What is required
With all pictures omitted, return verbatim the lines from the beginning of the records below through the line containing "974x537 pixels.".

The records

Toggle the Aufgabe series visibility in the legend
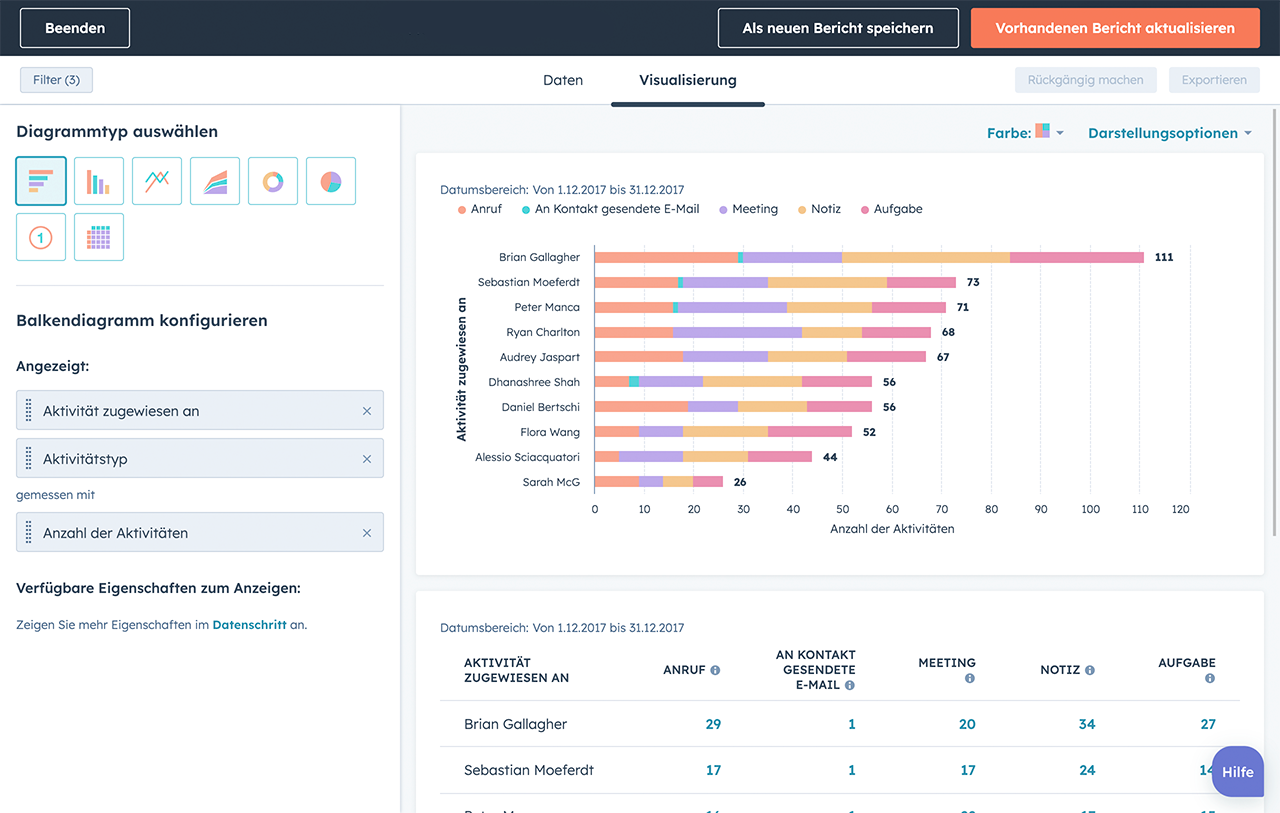The image size is (1280, 813). pos(891,209)
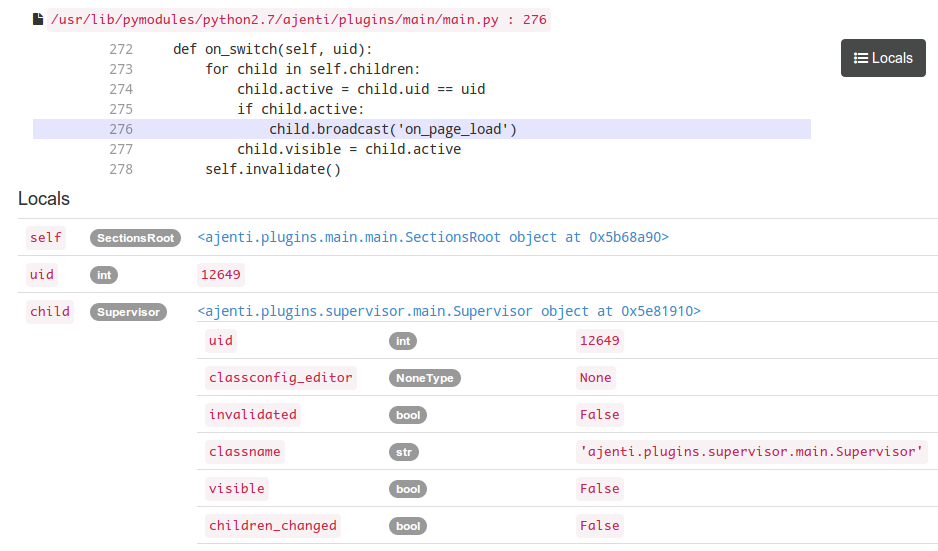The image size is (938, 551).
Task: Click the 'child' variable name
Action: pyautogui.click(x=50, y=312)
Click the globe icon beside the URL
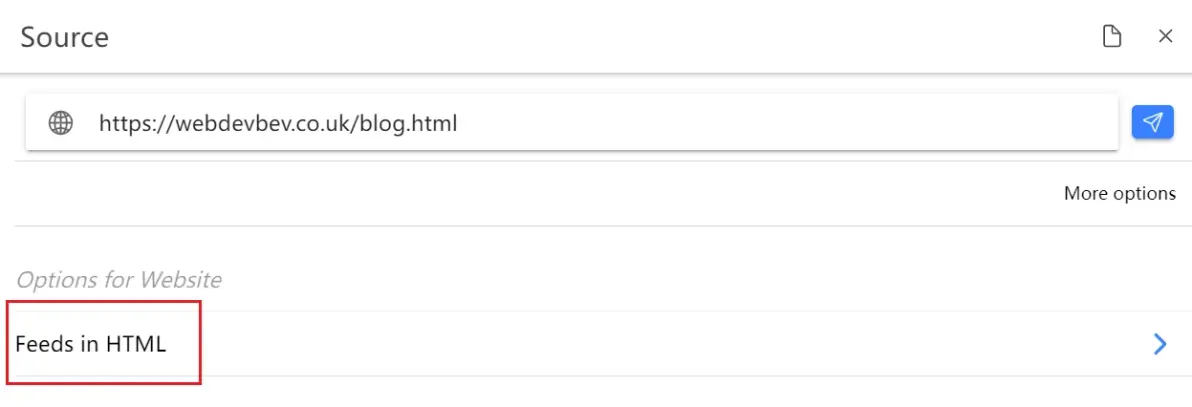The image size is (1192, 407). coord(61,122)
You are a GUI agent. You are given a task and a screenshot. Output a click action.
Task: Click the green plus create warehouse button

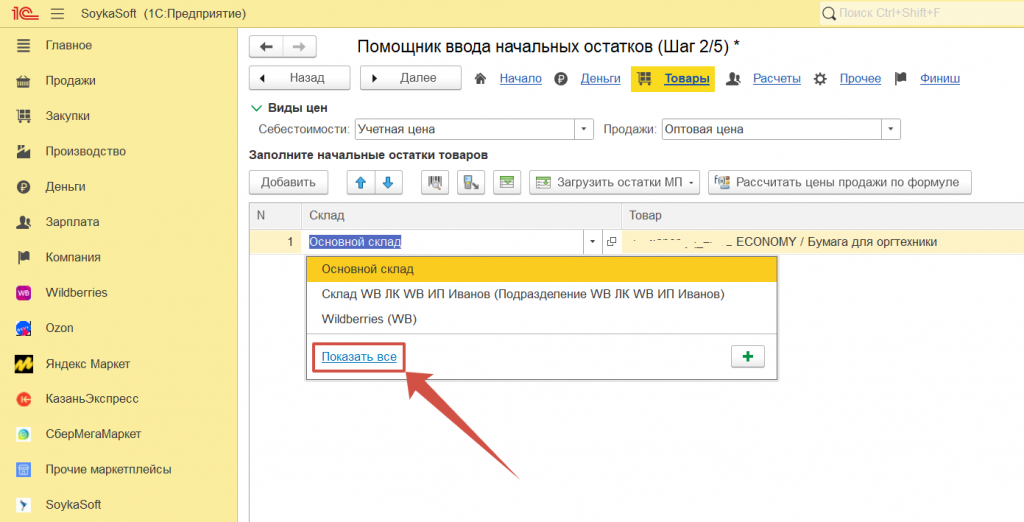tap(748, 357)
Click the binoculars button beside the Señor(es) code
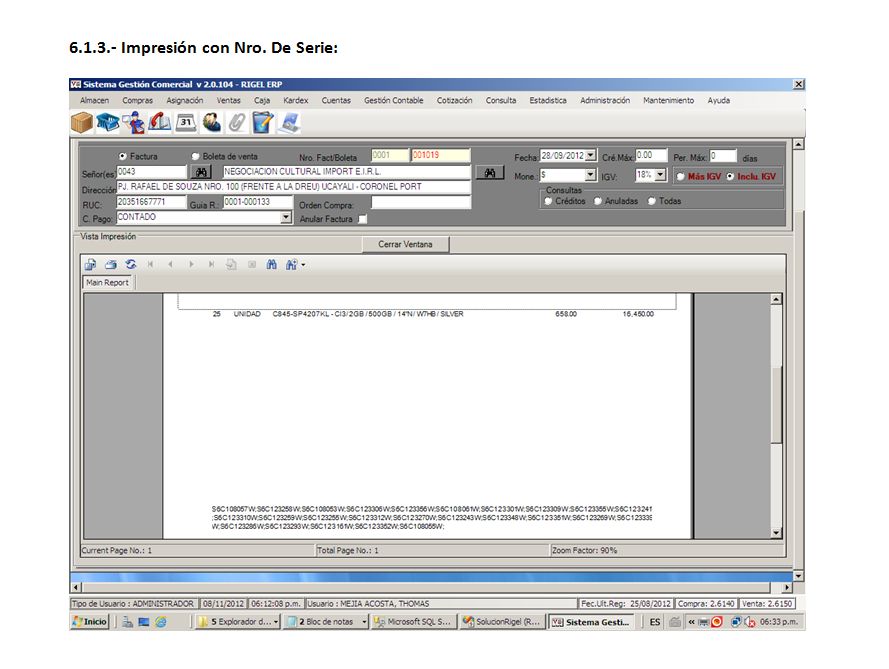Screen dimensions: 889x669 click(201, 172)
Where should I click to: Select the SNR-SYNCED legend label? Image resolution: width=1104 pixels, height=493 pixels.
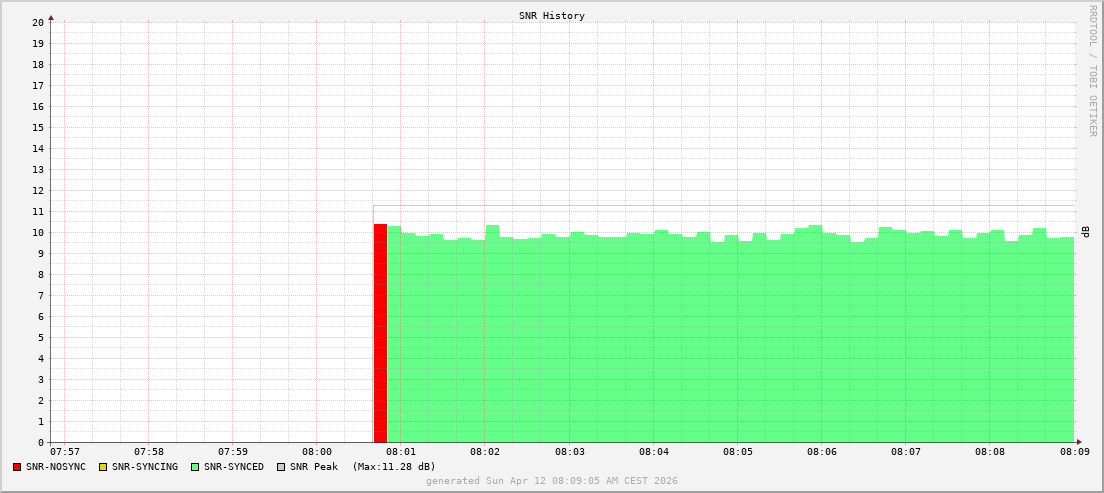pyautogui.click(x=234, y=467)
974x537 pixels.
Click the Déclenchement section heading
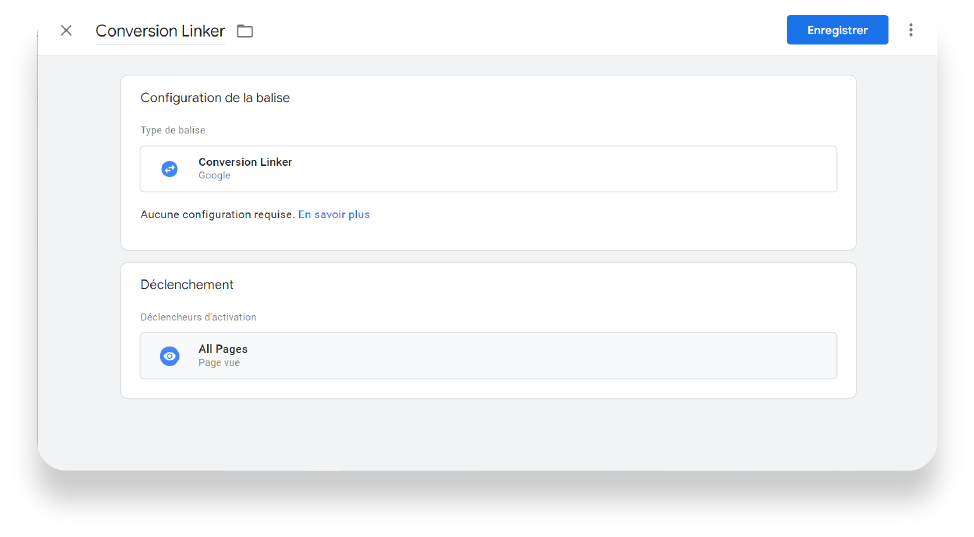pos(187,285)
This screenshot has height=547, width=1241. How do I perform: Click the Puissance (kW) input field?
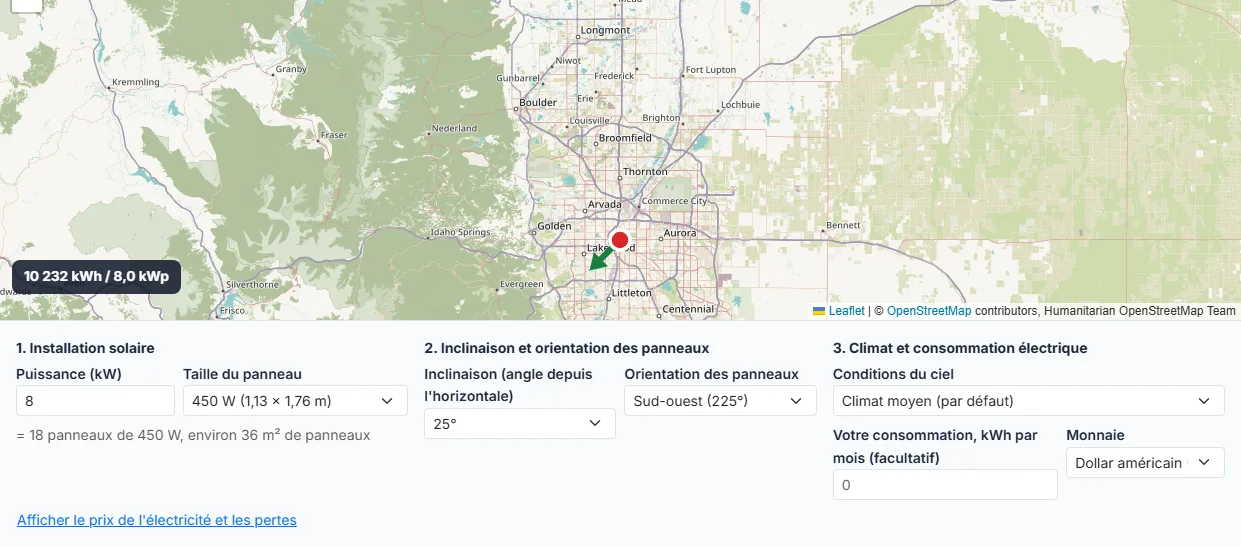(x=96, y=401)
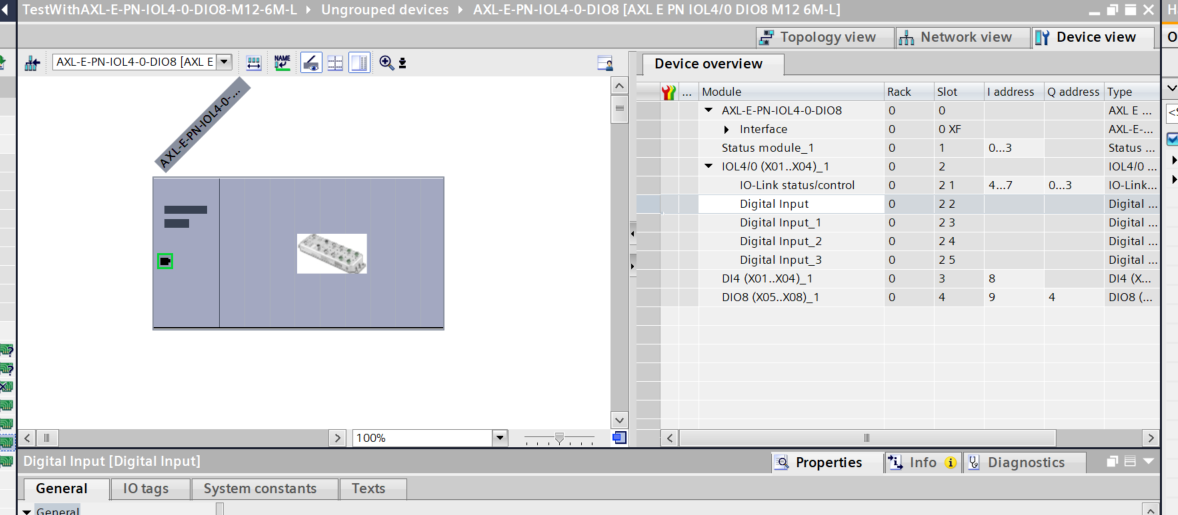Toggle the split editor vertically icon
Viewport: 1178px width, 515px height.
(359, 63)
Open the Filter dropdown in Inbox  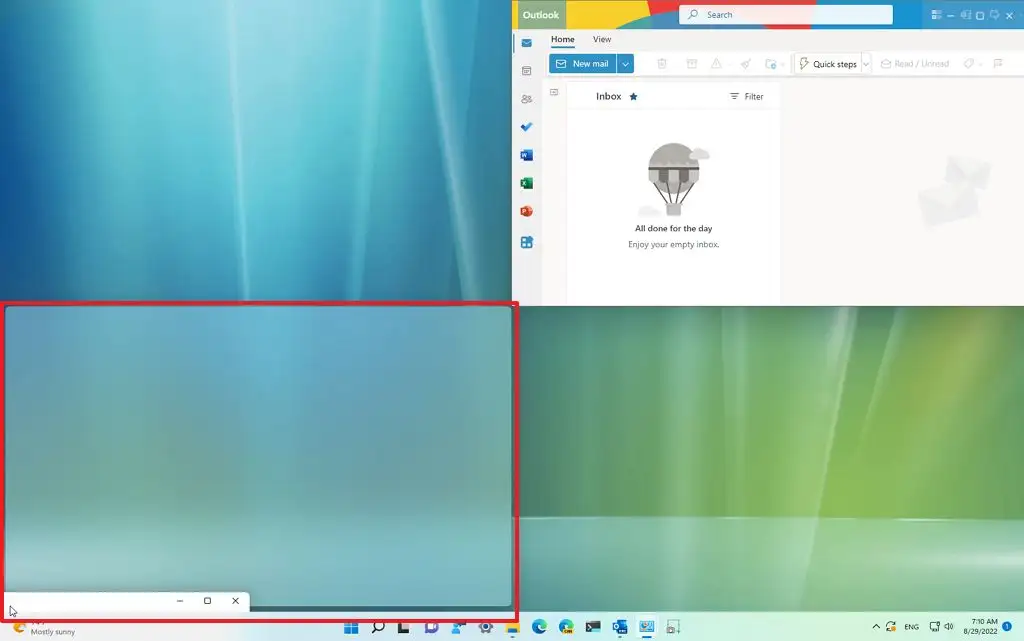click(x=747, y=96)
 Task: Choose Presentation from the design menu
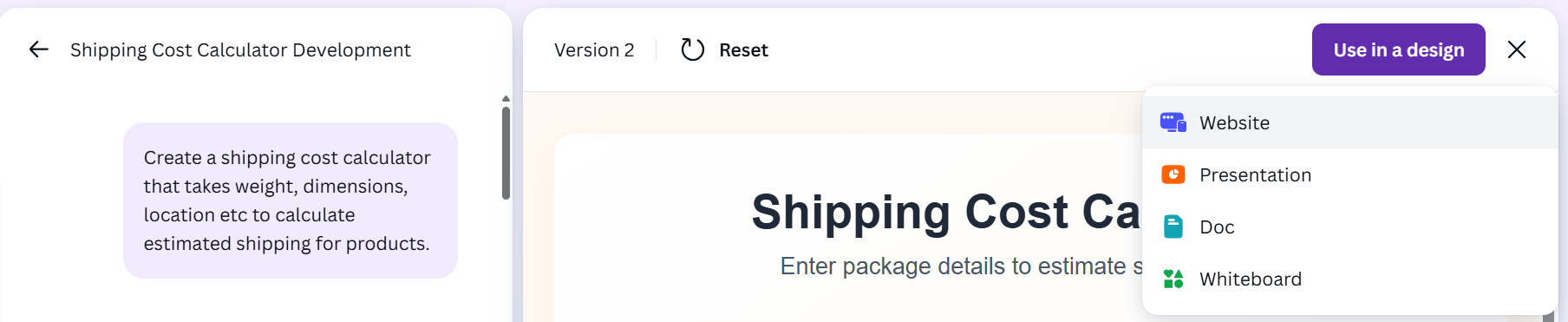tap(1349, 174)
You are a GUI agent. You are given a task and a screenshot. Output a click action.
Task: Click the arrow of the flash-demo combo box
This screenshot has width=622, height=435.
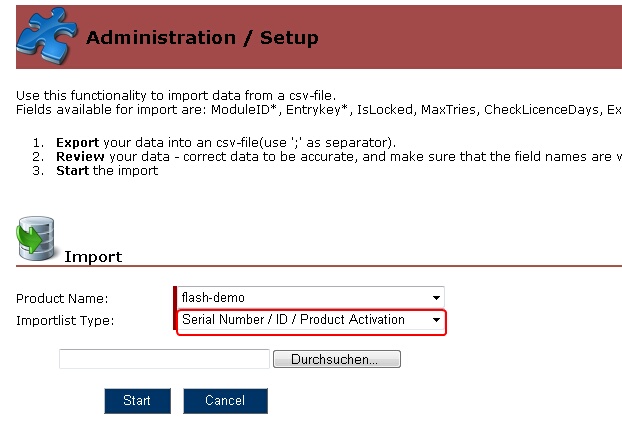coord(436,297)
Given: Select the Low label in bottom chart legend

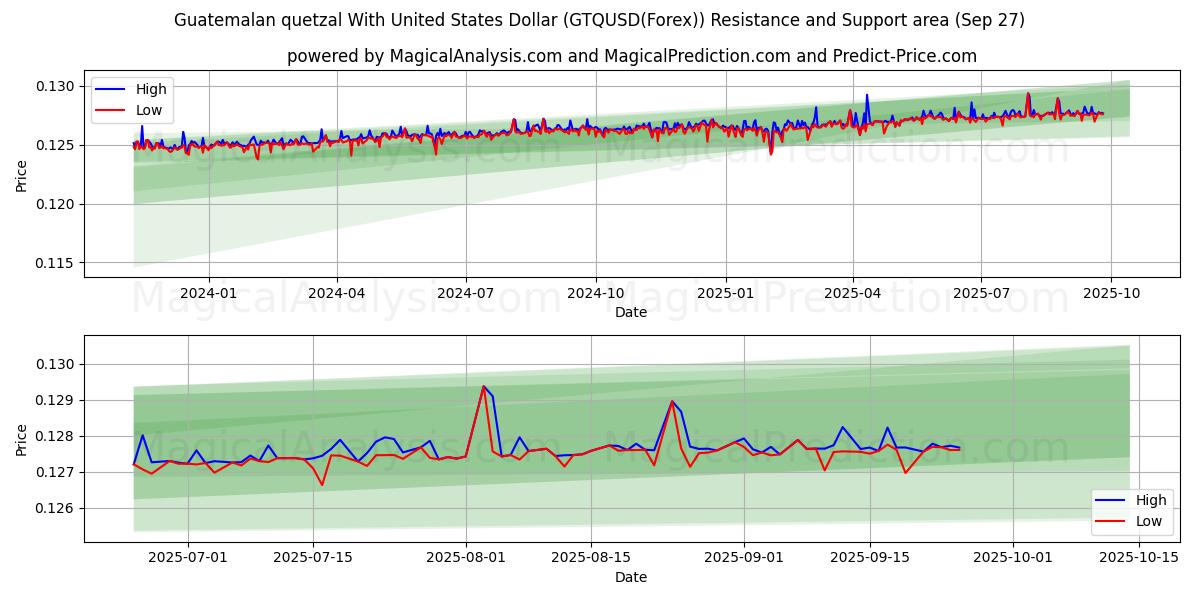Looking at the screenshot, I should 1149,521.
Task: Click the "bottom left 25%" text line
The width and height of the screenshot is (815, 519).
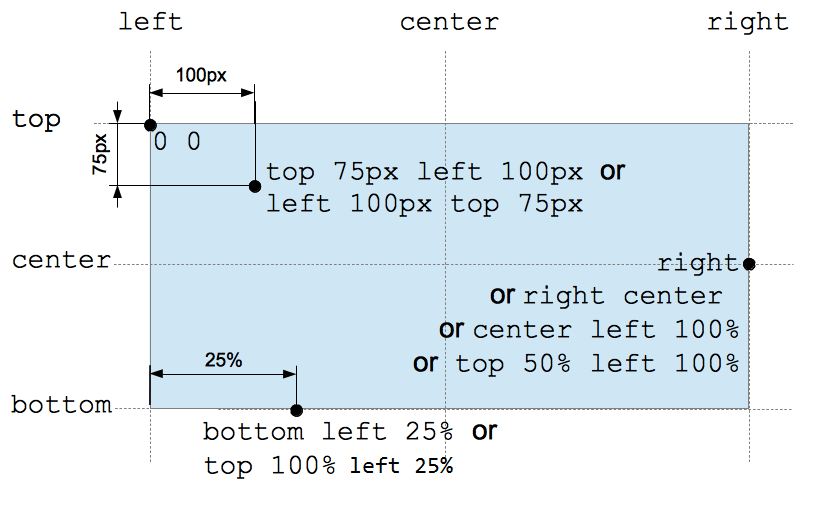Action: coord(328,433)
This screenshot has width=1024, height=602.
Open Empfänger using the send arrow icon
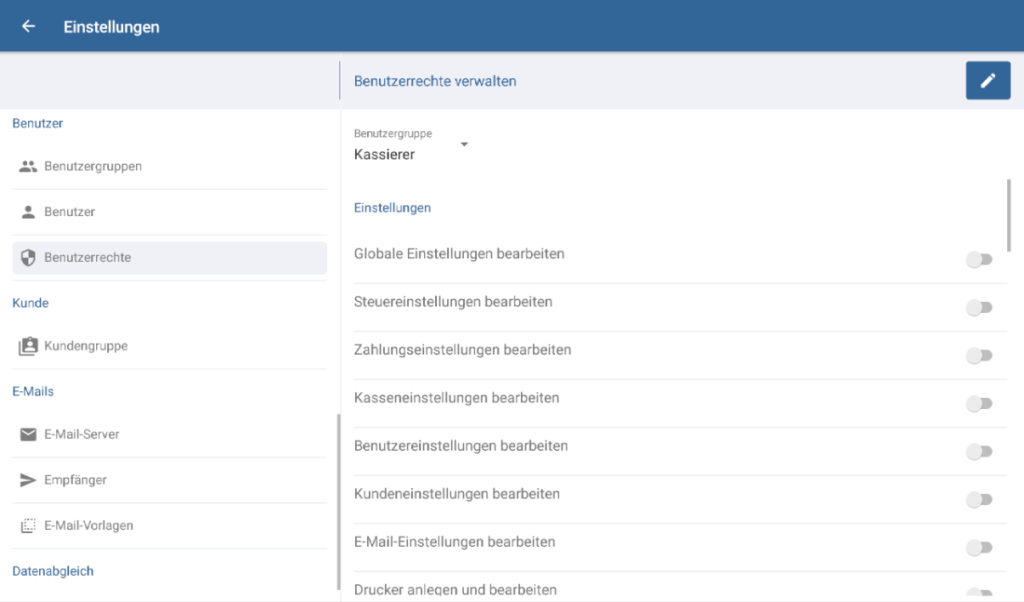point(27,480)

Solution to the exercise
Toggle the Aufgabe series visibility in the legend
The image size is (1280, 813). pos(891,209)
The image size is (938, 551).
Task: Click the 'child' variable name
Action: pyautogui.click(x=50, y=312)
Click the globe icon beside the URL
The image size is (1192, 407). coord(61,122)
You are a GUI agent. You are given a task and a screenshot. Output a click action.
Task: Click the green plus create warehouse button

tap(748, 357)
Click the binoculars button beside the Señor(es) code
Screen dimensions: 889x669 click(201, 172)
Where should I click to: Select the SNR-SYNCED legend label? Image resolution: width=1104 pixels, height=493 pixels.
pyautogui.click(x=234, y=467)
974x537 pixels.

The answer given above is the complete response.